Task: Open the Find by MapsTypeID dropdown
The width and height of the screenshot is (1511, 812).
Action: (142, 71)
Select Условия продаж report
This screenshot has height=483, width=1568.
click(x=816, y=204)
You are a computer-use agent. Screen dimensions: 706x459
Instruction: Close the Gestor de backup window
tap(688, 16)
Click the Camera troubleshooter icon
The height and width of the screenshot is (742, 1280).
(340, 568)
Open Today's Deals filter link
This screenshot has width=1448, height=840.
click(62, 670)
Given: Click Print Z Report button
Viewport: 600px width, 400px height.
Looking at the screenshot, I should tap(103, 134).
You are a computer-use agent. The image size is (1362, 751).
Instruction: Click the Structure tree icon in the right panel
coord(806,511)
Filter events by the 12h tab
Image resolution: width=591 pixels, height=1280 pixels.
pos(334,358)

○ ○ ○ ○ ○

### REQUIRED WORK:
Write out the full listing without altering anything.

### RESULT OF THIS TASK:
Task: Open the Find by MapsTypeID dropdown
The width and height of the screenshot is (1511, 812).
Action: (142, 71)
Select Условия продаж report
This screenshot has height=483, width=1568.
click(x=816, y=204)
You are a computer-use agent. Screen dimensions: 706x459
Instruction: Close the Gestor de backup window
tap(688, 16)
Click the Camera troubleshooter icon
The height and width of the screenshot is (742, 1280).
(340, 568)
Open Today's Deals filter link
This screenshot has width=1448, height=840.
click(62, 670)
Given: Click Print Z Report button
Viewport: 600px width, 400px height.
Looking at the screenshot, I should tap(103, 134).
You are a computer-use agent. The image size is (1362, 751).
Instruction: Click the Structure tree icon in the right panel
coord(806,511)
Filter events by the 12h tab
Image resolution: width=591 pixels, height=1280 pixels.
pos(334,358)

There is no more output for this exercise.